Work required -
Transcribe, without alteration, the line that includes "Lothlorien (953, 671)" and each line after it until the records end, omitting all that precede it.

Data -
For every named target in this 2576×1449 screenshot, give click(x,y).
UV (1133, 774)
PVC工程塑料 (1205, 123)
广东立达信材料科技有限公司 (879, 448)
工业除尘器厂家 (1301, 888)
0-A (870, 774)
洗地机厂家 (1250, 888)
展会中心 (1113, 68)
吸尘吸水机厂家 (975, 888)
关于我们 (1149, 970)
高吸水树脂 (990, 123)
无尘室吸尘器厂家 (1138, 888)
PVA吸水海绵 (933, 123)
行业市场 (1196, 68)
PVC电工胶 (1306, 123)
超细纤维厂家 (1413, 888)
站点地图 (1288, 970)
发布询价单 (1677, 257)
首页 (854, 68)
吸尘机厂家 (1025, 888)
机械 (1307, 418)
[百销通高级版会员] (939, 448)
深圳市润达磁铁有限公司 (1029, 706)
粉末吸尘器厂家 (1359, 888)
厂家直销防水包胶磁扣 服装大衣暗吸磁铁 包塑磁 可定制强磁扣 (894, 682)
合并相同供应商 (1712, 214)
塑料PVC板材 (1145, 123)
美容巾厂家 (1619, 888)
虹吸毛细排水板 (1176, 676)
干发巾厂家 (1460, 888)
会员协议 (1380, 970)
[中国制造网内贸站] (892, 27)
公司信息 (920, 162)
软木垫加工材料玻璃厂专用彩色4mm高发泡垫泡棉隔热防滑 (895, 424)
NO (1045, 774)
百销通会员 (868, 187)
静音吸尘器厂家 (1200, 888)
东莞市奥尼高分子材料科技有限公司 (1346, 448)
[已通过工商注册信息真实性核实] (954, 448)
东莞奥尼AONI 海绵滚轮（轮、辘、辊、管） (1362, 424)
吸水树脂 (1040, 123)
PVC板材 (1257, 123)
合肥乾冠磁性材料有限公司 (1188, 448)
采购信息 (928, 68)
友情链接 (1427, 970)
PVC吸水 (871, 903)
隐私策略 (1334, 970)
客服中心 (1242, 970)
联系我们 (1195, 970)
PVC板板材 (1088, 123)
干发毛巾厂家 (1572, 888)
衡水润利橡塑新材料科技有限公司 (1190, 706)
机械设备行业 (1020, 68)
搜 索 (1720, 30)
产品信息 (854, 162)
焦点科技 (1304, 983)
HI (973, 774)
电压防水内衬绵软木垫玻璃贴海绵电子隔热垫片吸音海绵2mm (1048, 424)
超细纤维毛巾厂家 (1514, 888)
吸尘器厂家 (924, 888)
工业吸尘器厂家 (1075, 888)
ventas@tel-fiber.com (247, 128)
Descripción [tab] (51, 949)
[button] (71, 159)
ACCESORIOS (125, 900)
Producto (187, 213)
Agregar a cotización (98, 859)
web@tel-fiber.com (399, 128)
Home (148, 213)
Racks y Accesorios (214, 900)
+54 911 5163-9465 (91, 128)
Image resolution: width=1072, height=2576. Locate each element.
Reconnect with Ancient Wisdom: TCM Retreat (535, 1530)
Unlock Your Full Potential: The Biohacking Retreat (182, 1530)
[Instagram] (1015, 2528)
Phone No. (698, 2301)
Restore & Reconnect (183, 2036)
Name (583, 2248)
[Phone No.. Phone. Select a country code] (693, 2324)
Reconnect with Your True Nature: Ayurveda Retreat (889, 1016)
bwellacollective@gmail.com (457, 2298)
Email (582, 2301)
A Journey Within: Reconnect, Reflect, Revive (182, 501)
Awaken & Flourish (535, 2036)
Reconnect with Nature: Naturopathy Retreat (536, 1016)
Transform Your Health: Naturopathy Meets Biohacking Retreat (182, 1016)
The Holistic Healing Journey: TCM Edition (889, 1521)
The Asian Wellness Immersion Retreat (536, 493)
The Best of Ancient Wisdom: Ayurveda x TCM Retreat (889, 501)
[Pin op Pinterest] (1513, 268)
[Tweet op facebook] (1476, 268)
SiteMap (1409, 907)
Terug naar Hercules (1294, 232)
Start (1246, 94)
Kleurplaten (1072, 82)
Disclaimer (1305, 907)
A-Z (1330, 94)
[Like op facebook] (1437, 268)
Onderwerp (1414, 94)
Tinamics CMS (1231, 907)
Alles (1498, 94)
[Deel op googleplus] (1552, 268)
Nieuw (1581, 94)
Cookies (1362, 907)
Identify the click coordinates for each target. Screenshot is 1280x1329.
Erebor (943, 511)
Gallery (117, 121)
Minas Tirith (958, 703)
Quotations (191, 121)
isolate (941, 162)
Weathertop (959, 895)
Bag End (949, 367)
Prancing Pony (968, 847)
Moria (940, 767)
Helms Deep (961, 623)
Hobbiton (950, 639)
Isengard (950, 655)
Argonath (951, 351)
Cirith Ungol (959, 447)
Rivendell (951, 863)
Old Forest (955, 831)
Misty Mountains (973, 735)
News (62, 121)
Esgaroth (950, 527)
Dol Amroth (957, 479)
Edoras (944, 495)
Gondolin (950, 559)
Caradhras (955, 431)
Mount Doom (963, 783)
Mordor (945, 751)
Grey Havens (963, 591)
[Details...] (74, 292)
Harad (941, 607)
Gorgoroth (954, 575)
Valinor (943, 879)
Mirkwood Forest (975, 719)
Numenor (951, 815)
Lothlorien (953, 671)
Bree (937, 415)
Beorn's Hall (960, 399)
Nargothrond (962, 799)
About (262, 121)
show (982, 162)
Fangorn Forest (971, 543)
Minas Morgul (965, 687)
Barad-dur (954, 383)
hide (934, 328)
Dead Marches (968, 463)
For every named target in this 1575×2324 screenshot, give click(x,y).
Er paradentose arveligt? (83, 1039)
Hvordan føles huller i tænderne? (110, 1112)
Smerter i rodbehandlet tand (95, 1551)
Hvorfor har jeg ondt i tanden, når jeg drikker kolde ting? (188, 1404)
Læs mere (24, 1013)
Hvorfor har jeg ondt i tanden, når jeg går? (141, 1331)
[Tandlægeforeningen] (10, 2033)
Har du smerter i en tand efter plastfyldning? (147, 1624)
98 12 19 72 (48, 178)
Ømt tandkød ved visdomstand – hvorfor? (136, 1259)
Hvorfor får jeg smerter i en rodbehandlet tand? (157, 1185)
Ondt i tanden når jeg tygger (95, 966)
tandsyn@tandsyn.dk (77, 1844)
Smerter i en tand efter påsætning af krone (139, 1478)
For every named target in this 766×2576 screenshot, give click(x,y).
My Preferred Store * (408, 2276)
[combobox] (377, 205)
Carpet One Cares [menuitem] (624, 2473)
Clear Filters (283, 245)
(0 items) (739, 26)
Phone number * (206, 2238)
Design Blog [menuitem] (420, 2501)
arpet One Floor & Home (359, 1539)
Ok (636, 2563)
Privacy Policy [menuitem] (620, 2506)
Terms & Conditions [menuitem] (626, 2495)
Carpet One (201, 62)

Answer space -
Lothlorien (953, 671)
Bree (937, 415)
Beorn's Hall (960, 399)
Nargothrond (962, 799)
About (262, 121)
show (982, 162)
Fangorn Forest (971, 543)
Minas Morgul (965, 687)
Barad-dur (954, 383)
hide (934, 328)
Dead Marches (968, 463)
For every named target in this 1575×2324 screenshot, give click(x,y).
Er paradentose arveligt? (83, 1039)
Hvordan føles huller i tænderne? (110, 1112)
Smerter i rodbehandlet tand (95, 1551)
Hvorfor har jeg ondt i tanden, når jeg drikker kolde ting? (188, 1404)
Læs mere (24, 1013)
Hvorfor har jeg ondt i tanden, når jeg går? (141, 1331)
[Tandlægeforeningen] (10, 2033)
Har du smerter i en tand efter plastfyldning? (147, 1624)
98 12 19 72 (48, 178)
Ømt tandkød ved visdomstand – hvorfor? (136, 1259)
Hvorfor får jeg smerter i en rodbehandlet tand? (157, 1185)
Ondt i tanden når jeg tygger (95, 966)
tandsyn@tandsyn.dk (77, 1844)
Smerter i en tand efter påsætning af krone (139, 1478)
For every named target in this 766×2576 screenshot, give click(x,y).
My Preferred Store * (408, 2276)
[combobox] (377, 205)
Carpet One Cares [menuitem] (624, 2473)
Clear Filters (283, 245)
(0 items) (739, 26)
Phone number * (206, 2238)
Design Blog [menuitem] (420, 2501)
arpet One Floor & Home (359, 1539)
Ok (636, 2563)
Privacy Policy [menuitem] (620, 2506)
Terms & Conditions [menuitem] (626, 2495)
Carpet One (201, 62)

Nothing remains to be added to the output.